> **Problem**
Reproduce the lines of the data below without any change, starting at the line containing "Política de Privacidad. (106, 1146)" and ending at the line containing "Tus Opciones de Privacidad (241, 1144)", with both of those lines included.

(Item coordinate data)
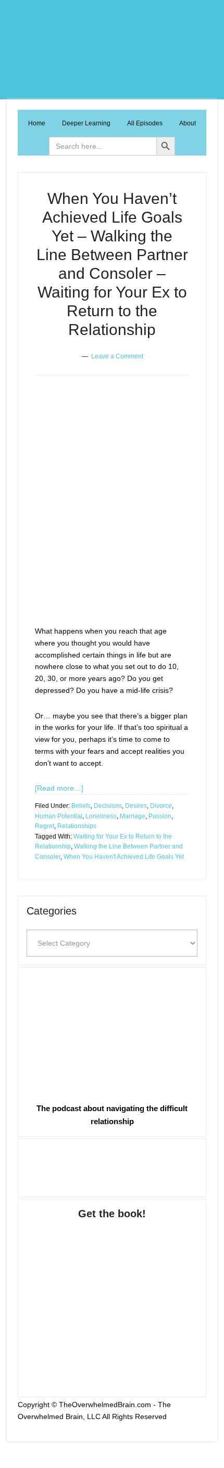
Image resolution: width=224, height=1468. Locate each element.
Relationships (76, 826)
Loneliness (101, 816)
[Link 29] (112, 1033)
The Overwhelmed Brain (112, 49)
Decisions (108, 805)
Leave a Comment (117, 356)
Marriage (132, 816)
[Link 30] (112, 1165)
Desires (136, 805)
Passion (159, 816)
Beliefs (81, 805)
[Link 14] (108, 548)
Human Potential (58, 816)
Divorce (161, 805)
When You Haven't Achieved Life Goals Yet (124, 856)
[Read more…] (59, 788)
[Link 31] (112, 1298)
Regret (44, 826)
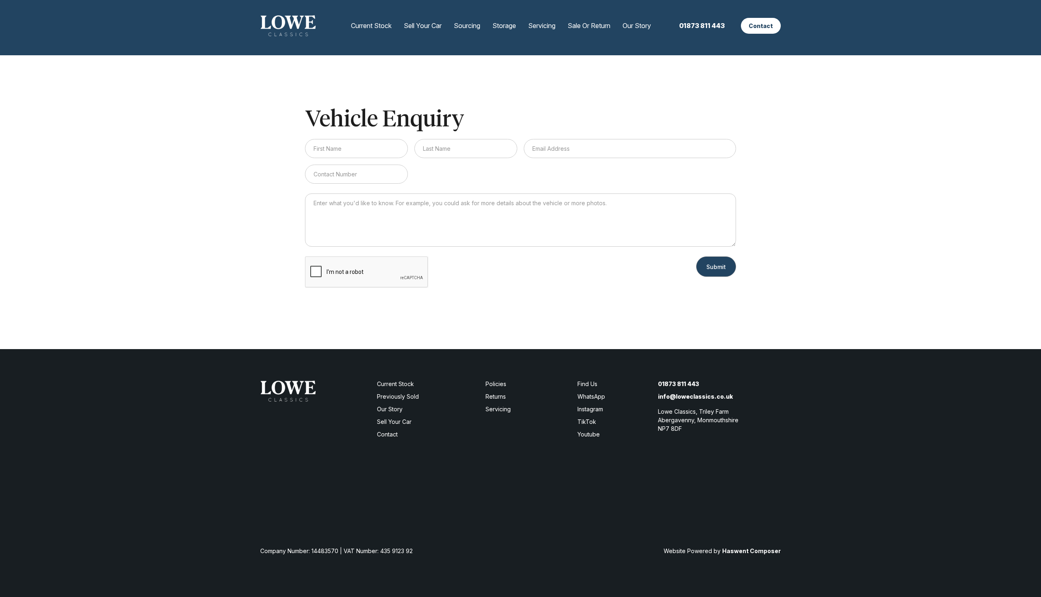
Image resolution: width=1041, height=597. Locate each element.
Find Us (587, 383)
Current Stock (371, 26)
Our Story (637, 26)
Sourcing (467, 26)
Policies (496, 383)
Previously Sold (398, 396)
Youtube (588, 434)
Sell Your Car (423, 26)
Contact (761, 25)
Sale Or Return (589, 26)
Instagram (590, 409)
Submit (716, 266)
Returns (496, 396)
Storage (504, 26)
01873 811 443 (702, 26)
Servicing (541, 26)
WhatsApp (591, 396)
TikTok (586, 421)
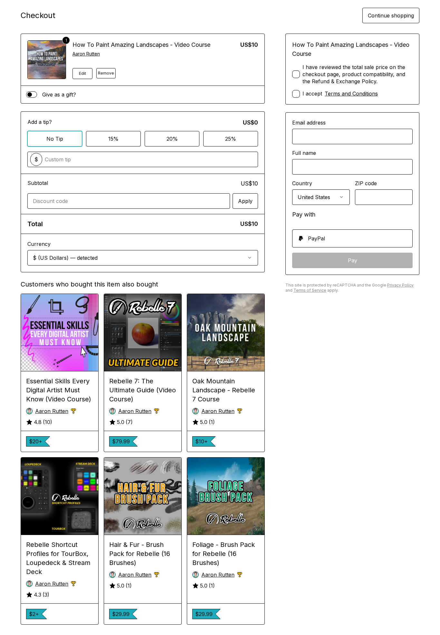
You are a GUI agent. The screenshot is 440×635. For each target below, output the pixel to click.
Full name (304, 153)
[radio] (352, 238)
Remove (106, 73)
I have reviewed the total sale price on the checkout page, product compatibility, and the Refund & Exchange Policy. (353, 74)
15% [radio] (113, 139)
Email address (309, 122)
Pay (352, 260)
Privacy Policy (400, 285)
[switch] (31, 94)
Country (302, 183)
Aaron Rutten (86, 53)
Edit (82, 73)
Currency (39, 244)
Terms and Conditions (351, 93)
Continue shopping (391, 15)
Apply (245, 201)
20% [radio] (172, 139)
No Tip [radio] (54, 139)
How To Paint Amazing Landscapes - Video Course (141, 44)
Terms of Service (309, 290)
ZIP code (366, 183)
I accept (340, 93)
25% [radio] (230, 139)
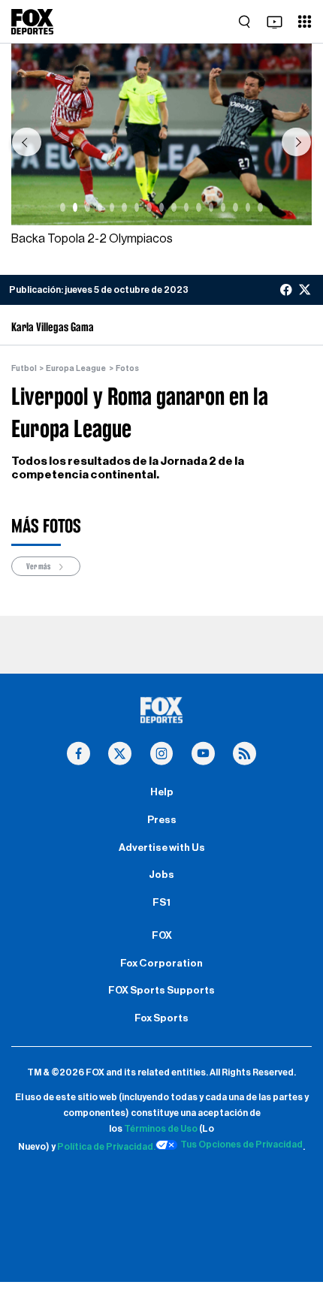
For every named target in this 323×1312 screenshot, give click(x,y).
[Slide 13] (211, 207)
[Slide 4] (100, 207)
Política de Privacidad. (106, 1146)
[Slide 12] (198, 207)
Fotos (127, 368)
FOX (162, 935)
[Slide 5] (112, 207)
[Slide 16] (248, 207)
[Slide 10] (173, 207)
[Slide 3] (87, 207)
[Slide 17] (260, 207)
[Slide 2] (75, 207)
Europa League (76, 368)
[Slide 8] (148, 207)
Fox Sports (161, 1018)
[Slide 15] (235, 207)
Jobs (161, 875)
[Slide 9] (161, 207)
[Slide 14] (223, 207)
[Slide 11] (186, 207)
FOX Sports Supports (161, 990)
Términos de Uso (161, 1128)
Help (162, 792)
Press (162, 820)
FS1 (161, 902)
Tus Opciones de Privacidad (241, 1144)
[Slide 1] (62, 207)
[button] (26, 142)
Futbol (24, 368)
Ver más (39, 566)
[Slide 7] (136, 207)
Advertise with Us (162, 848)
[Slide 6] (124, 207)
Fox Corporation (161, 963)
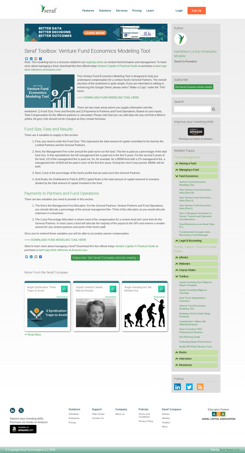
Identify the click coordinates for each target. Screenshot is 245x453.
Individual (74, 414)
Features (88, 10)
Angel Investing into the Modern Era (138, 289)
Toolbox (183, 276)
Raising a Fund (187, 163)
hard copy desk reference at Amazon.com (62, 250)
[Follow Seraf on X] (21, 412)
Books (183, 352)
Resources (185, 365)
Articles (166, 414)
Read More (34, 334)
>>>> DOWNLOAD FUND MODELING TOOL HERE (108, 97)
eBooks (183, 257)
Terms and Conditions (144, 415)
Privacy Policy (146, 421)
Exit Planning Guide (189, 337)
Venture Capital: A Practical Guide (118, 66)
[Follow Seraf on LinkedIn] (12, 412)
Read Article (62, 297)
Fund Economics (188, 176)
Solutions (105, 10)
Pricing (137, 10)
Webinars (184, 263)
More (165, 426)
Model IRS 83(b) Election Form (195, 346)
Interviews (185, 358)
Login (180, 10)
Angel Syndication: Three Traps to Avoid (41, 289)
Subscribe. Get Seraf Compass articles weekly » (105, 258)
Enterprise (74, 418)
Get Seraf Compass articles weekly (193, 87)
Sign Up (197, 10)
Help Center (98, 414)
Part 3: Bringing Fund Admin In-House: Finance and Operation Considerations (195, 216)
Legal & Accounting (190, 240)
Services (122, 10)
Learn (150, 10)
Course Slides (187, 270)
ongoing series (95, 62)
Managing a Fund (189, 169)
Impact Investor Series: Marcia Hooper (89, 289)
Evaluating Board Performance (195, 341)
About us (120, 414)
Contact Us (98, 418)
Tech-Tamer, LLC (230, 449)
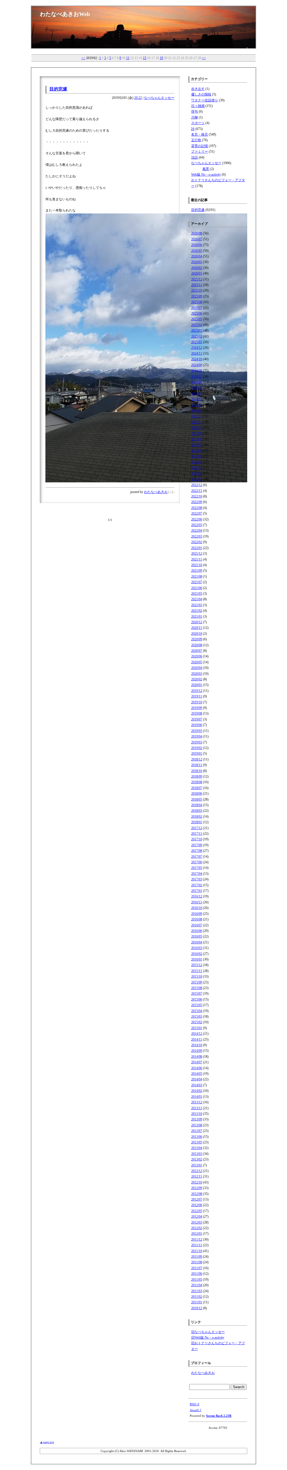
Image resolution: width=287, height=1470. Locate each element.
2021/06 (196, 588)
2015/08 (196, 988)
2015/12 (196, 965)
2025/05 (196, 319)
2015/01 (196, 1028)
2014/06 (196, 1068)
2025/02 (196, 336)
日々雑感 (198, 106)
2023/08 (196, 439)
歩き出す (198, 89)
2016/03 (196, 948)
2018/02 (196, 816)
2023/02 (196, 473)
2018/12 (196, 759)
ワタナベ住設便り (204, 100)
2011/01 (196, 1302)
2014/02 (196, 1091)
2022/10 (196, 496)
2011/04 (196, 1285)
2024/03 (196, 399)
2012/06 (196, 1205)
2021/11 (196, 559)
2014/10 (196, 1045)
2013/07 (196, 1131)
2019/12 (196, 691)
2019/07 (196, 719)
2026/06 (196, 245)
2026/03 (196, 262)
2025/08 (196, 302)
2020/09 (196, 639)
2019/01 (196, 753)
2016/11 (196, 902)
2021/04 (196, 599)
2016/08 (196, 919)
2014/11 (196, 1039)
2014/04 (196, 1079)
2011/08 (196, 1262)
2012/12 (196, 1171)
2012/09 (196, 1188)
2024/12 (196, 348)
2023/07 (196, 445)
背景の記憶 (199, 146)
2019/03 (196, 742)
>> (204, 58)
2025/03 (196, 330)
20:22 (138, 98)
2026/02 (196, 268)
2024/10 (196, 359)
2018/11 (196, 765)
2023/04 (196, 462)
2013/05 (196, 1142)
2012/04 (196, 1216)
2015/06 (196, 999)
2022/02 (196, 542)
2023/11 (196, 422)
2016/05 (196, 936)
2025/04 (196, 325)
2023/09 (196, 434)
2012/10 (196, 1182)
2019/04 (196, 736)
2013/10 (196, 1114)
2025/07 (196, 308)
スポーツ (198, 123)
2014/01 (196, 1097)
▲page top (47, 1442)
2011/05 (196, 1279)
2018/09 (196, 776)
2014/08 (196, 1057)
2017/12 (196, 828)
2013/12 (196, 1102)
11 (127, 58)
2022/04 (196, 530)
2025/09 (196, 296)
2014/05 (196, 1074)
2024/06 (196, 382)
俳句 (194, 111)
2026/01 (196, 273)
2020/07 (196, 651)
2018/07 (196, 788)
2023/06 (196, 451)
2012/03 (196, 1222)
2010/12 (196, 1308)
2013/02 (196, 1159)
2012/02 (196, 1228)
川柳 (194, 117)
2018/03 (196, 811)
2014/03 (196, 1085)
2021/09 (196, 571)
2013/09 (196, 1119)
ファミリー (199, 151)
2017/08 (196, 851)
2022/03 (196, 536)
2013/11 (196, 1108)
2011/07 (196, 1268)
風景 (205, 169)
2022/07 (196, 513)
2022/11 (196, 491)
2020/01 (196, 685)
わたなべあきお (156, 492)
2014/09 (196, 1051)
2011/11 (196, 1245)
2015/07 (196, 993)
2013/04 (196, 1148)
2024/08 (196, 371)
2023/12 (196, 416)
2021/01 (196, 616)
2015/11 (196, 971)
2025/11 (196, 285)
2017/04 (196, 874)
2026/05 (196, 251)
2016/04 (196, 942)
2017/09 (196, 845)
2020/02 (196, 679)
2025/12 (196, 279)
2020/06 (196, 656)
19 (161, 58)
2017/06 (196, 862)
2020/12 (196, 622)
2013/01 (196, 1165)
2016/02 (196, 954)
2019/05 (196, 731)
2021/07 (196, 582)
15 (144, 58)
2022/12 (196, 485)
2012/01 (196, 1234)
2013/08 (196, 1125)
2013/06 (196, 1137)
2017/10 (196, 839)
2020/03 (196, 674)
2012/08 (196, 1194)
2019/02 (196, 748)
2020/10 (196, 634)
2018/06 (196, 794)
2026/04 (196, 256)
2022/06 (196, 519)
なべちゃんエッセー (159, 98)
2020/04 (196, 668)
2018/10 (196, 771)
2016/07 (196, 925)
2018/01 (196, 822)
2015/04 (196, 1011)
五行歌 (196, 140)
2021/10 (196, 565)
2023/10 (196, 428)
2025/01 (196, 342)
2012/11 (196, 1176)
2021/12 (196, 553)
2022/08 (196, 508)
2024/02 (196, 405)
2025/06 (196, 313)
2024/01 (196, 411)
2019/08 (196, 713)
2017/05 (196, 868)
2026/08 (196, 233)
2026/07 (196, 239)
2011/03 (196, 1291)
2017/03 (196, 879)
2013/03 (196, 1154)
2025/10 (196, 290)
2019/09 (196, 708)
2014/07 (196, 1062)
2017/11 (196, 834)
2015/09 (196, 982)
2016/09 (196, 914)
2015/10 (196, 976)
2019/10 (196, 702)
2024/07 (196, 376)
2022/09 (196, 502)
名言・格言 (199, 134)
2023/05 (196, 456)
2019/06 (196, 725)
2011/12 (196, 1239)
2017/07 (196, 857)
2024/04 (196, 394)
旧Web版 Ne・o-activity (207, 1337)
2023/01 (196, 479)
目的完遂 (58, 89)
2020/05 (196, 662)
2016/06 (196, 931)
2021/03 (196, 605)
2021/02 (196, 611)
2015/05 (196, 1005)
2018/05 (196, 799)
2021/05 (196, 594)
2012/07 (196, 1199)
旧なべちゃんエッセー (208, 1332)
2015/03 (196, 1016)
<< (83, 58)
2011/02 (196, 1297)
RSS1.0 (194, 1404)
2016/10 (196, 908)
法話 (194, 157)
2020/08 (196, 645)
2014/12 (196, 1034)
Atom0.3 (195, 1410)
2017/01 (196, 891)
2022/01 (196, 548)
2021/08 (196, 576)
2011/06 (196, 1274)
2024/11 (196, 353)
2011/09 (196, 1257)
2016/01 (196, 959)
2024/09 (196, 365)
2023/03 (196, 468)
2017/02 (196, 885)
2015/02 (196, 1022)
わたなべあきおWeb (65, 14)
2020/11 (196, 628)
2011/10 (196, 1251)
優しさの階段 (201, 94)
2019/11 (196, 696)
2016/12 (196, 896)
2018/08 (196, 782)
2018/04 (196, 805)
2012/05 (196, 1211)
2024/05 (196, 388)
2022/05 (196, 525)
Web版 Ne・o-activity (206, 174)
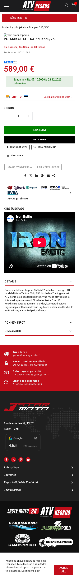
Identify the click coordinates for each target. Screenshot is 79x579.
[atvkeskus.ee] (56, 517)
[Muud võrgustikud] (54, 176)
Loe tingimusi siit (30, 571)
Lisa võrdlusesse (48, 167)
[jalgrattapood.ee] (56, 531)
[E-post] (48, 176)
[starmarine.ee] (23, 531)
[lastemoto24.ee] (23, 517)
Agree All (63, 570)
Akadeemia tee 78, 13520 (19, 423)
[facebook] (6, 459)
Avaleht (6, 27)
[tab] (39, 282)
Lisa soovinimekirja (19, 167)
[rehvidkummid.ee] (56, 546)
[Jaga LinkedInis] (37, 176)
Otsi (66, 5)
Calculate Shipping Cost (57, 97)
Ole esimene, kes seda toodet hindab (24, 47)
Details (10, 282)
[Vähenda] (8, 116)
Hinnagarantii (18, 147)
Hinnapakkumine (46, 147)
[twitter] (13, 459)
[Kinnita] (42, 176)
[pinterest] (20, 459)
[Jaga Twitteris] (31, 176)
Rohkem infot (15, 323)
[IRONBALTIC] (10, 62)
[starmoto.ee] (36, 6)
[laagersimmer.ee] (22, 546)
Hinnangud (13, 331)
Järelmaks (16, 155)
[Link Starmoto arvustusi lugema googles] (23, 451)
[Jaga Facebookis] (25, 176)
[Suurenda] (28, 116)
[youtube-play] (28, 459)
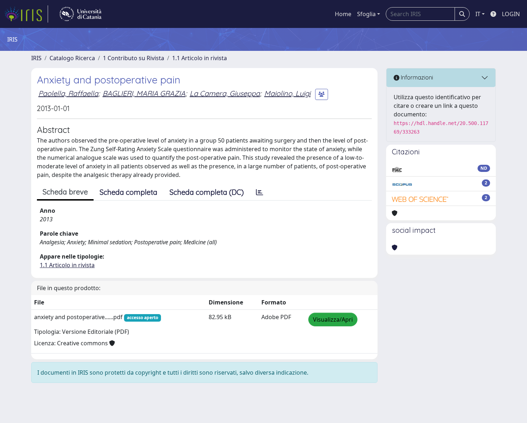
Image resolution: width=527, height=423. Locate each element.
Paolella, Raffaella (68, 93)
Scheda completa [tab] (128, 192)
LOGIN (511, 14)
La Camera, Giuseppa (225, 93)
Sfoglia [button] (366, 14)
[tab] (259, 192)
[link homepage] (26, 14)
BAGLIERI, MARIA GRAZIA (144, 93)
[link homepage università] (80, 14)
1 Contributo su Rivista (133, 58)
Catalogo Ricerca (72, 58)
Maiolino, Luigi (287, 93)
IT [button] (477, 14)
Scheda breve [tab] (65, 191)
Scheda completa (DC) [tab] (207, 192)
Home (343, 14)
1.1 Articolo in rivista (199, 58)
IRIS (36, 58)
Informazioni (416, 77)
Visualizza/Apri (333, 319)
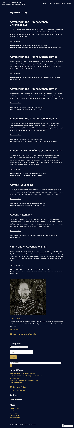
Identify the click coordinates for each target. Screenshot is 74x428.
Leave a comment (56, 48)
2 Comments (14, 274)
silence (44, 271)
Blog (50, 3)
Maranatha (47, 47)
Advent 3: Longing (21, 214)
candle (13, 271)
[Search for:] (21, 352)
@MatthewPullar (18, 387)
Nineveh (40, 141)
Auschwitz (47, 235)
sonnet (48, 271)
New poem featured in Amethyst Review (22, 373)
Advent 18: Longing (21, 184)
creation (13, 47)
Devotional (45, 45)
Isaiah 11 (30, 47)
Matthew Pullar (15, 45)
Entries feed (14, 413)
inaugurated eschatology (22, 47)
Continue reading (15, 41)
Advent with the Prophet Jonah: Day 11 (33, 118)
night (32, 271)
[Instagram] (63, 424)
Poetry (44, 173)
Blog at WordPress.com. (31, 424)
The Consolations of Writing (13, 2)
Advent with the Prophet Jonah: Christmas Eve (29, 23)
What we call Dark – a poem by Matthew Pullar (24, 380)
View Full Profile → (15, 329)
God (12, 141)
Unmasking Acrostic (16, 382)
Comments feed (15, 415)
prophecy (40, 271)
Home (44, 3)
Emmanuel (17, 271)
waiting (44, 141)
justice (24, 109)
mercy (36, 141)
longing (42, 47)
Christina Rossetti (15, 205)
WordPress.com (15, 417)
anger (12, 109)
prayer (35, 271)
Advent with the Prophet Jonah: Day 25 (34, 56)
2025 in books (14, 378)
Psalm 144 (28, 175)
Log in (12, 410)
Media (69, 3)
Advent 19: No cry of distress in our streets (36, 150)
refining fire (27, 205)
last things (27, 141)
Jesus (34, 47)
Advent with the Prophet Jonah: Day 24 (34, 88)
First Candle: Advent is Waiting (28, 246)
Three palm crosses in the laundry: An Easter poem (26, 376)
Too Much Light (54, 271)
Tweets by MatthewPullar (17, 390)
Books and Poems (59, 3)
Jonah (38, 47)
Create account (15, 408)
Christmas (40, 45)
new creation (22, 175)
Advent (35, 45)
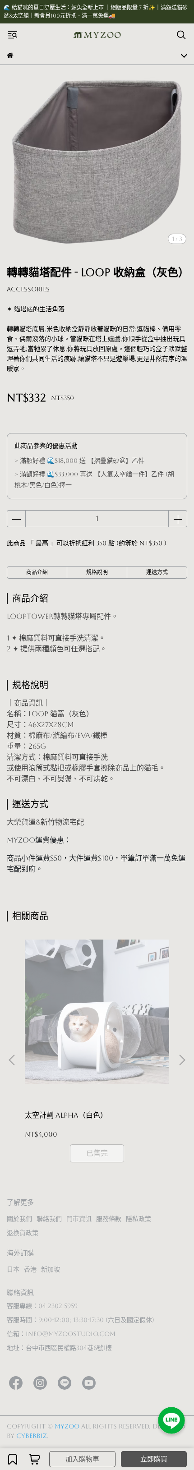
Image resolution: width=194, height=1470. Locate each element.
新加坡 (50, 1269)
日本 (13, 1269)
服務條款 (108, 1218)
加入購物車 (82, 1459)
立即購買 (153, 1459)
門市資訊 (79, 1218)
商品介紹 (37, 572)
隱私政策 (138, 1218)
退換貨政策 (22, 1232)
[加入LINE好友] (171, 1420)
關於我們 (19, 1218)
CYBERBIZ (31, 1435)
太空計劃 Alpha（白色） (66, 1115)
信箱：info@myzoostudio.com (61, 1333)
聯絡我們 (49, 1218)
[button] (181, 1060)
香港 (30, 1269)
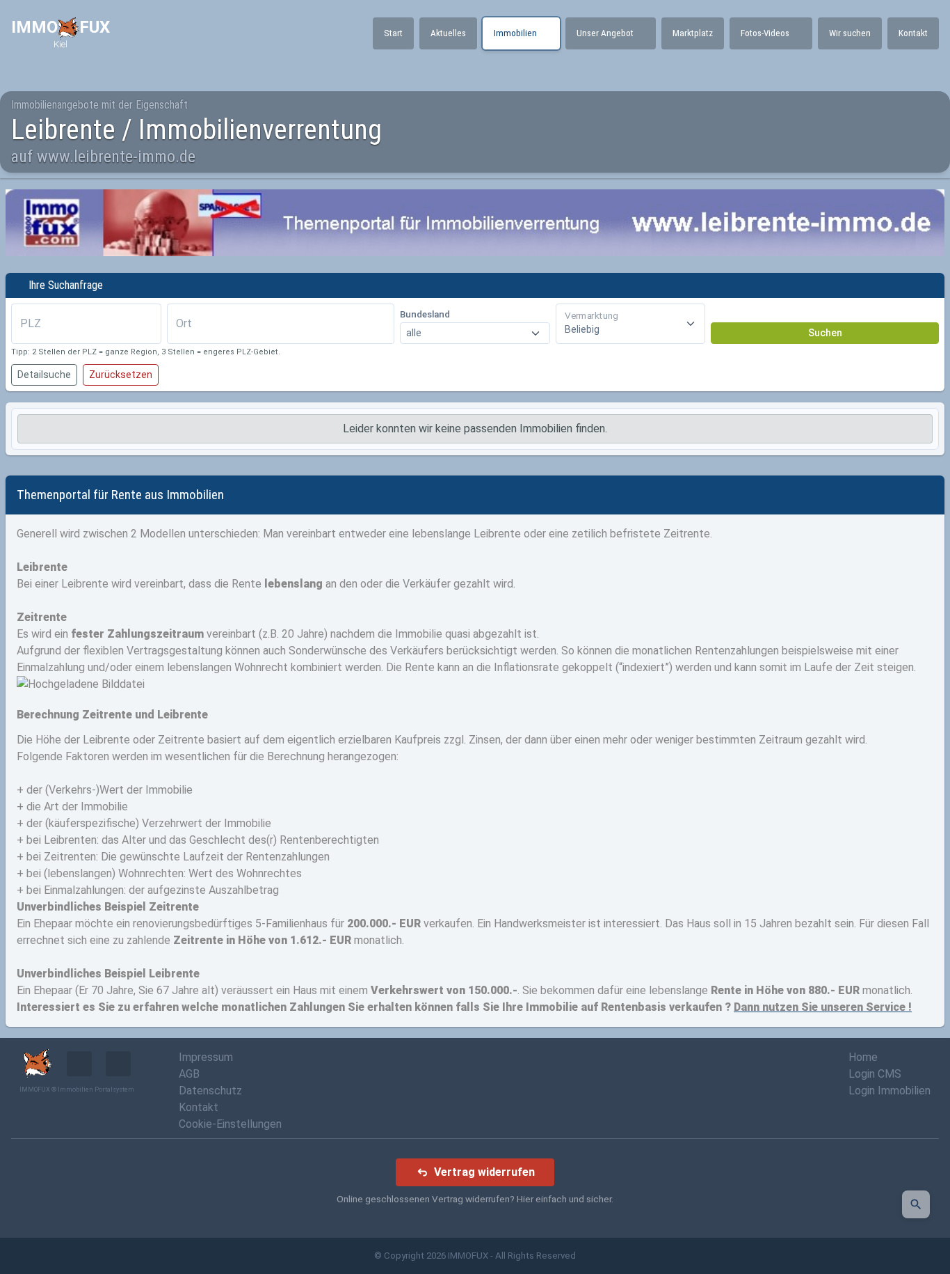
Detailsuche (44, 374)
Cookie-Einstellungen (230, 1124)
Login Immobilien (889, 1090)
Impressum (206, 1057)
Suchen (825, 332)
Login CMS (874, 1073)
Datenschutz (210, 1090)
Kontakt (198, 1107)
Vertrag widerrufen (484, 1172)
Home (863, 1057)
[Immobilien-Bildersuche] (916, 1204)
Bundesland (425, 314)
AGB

> **Answer to this exercise**
Política de Privacidad. (106, 1146)
[Slide 12] (198, 207)
Fotos (127, 368)
FOX (162, 935)
[Slide 5] (112, 207)
[Slide 16] (248, 207)
[Slide 10] (173, 207)
[Slide 3] (87, 207)
[Slide 17] (260, 207)
[Slide 2] (75, 207)
Europa League (76, 368)
[Slide 8] (148, 207)
Fox Sports (161, 1018)
[Slide 15] (235, 207)
Jobs (161, 875)
[Slide 9] (161, 207)
[Slide 14] (223, 207)
[Slide 11] (186, 207)
FOX Sports Supports (161, 990)
Términos de Uso (161, 1128)
Help (162, 792)
Press (162, 820)
FS1 (161, 902)
Tus Opciones de Privacidad (241, 1144)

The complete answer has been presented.